[Opening Source material section]

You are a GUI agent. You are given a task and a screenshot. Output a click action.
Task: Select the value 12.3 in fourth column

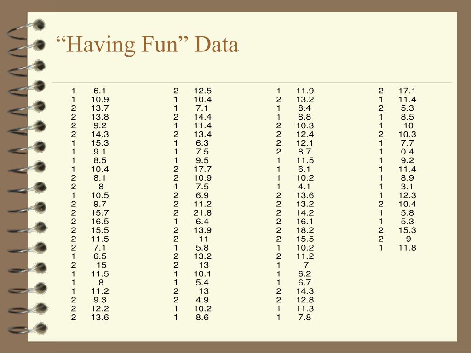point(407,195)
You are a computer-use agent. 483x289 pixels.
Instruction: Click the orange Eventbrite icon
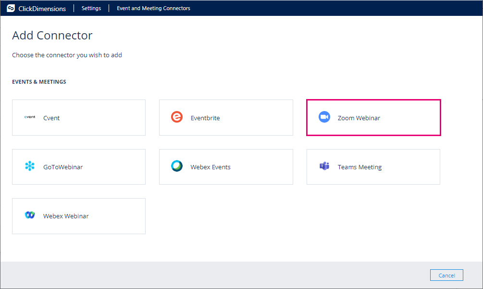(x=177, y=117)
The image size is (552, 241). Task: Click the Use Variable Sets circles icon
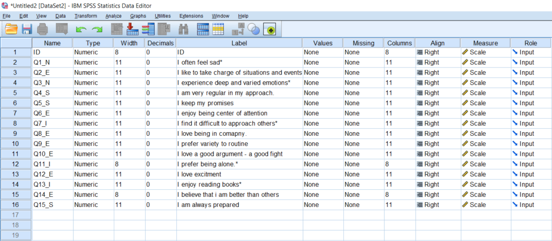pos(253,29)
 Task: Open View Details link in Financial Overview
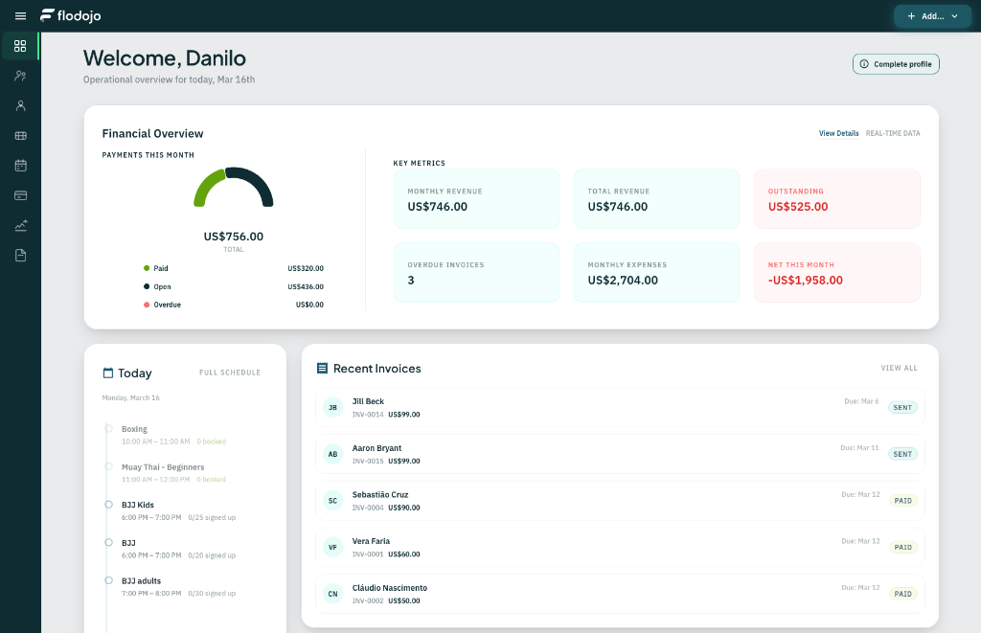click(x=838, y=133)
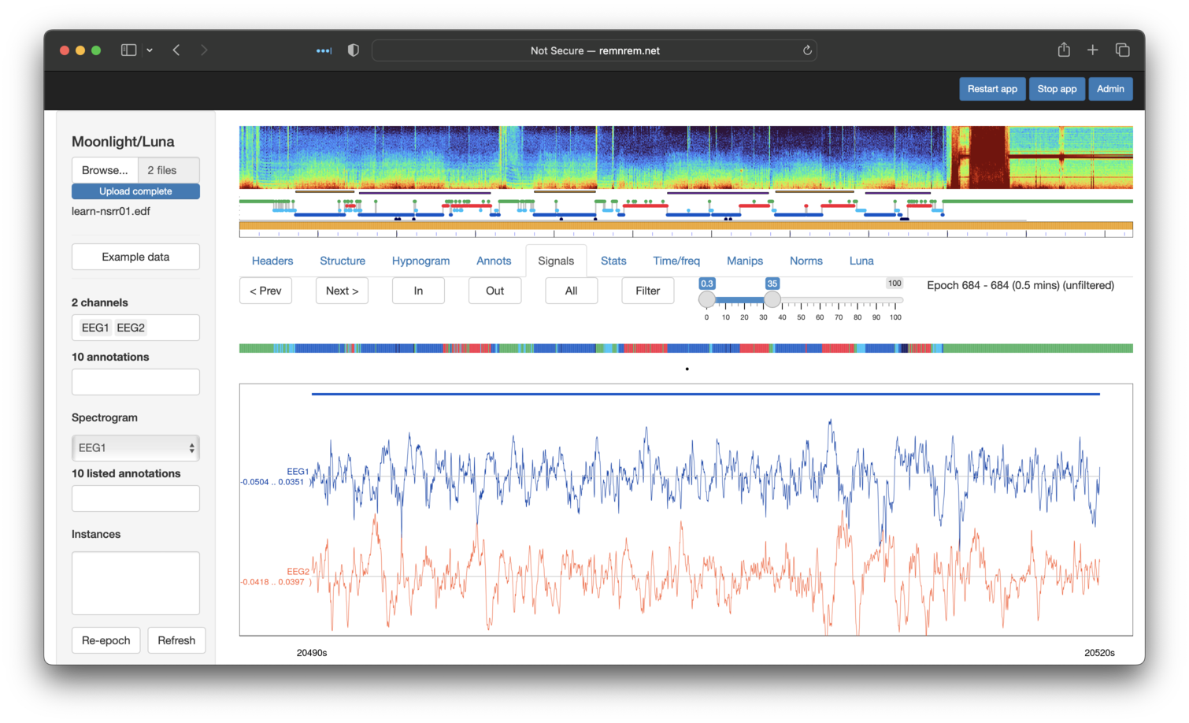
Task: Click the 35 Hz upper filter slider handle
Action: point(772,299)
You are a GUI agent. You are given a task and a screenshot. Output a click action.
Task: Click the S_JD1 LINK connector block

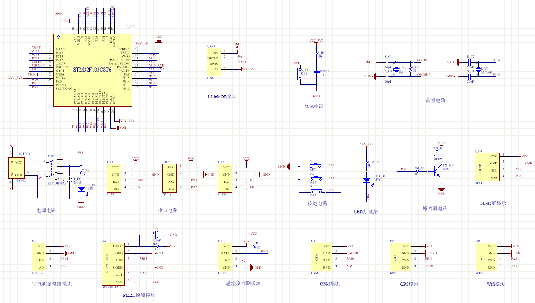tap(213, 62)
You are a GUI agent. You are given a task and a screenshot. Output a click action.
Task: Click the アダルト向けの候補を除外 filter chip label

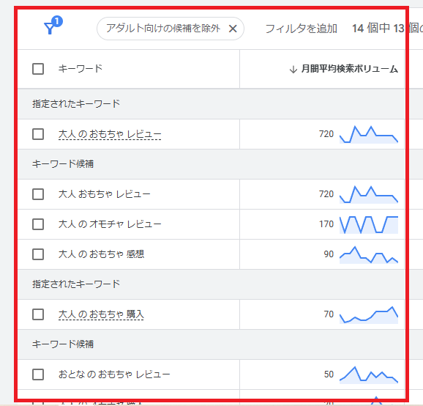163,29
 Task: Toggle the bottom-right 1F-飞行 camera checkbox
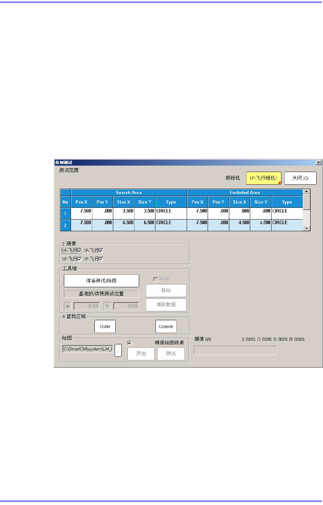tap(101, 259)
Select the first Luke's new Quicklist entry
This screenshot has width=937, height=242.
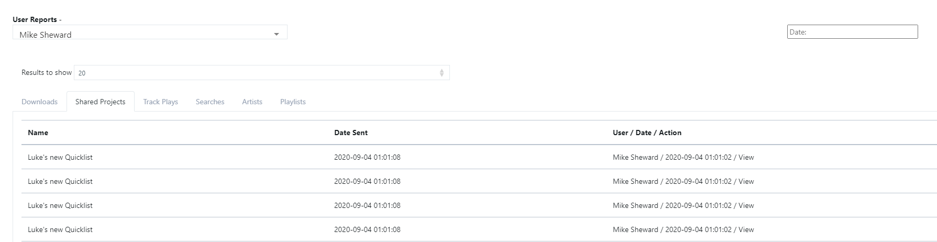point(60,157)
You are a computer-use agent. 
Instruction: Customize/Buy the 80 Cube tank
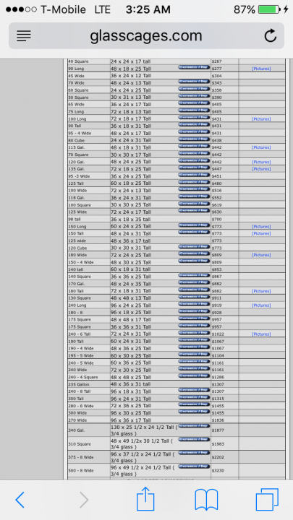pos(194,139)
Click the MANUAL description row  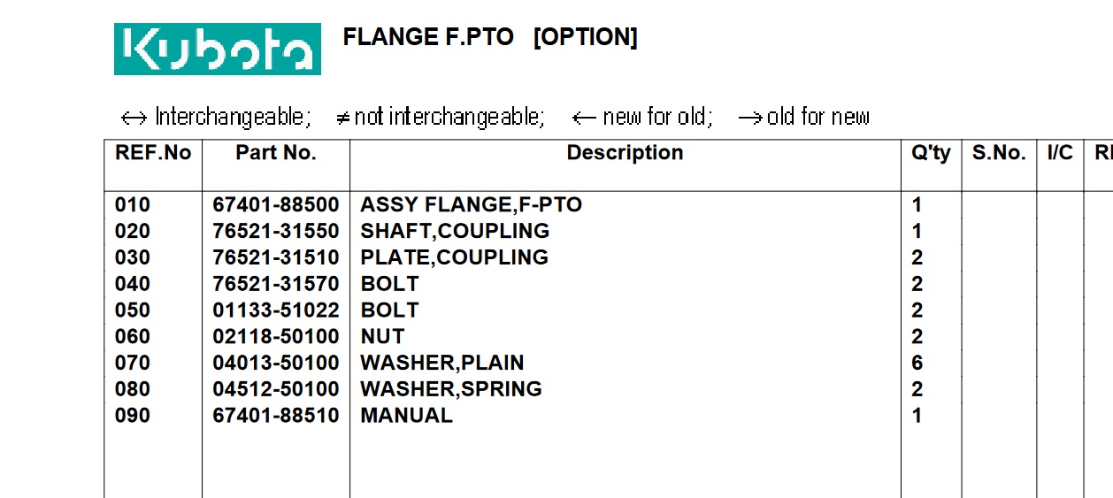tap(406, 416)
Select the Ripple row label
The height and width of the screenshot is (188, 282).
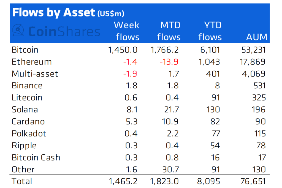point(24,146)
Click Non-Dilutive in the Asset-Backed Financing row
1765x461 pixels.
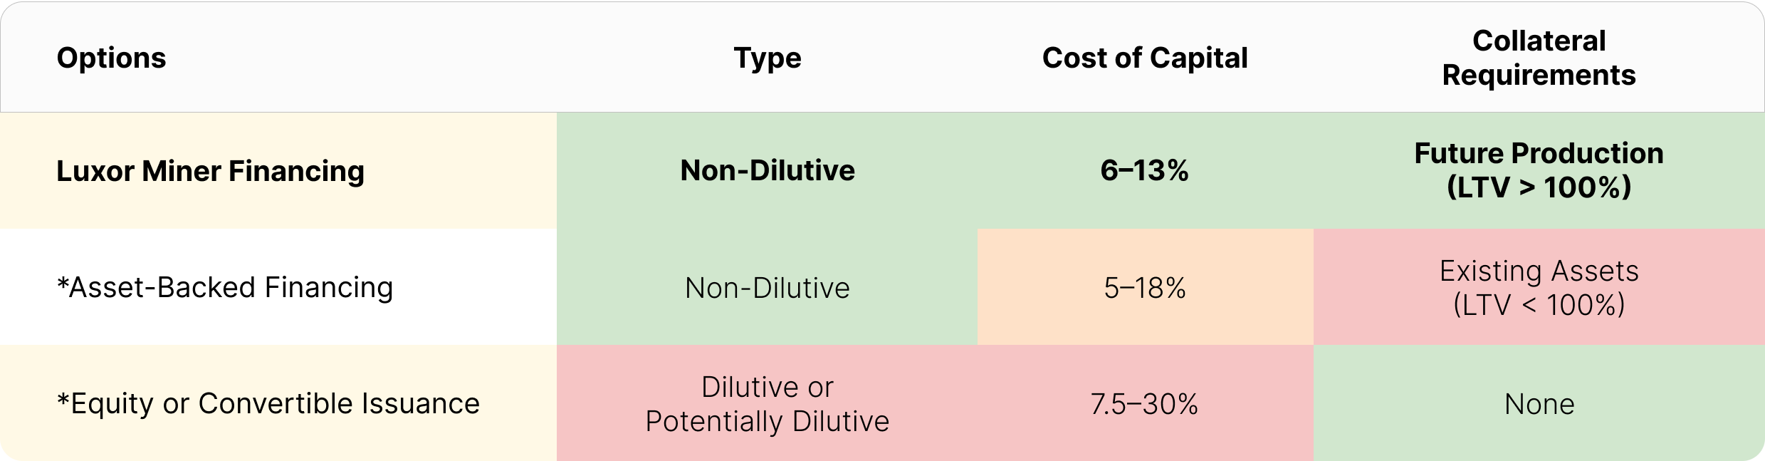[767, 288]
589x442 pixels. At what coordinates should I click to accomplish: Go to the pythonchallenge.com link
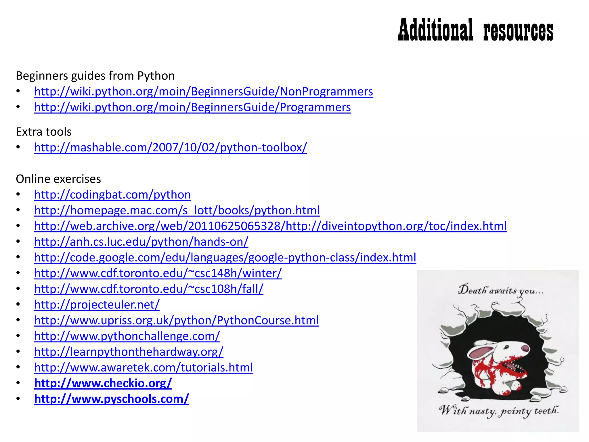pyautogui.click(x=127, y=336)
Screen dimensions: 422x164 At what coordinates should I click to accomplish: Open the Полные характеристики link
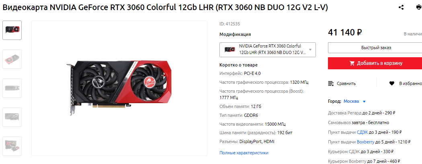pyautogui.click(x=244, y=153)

[Closing Source material section]

:: What you are asked to do ::
Write out exactly the lines from the line that contains "The height and" through the end of the material, including both ends. No pictures belong in the copy.

:: Final answer ::
The height and width of the screenshot is (188, 282).
point(24,146)
Click Non-Dilutive in the Asset-Backed Financing row
1765x461 pixels.
[767, 288]
589x442 pixels. At what coordinates should I click to accomplish: Go to the pythonchallenge.com link
pyautogui.click(x=127, y=336)
Screen dimensions: 422x164 At what coordinates should I click to accomplish: Open the Полные характеристики link
pyautogui.click(x=244, y=153)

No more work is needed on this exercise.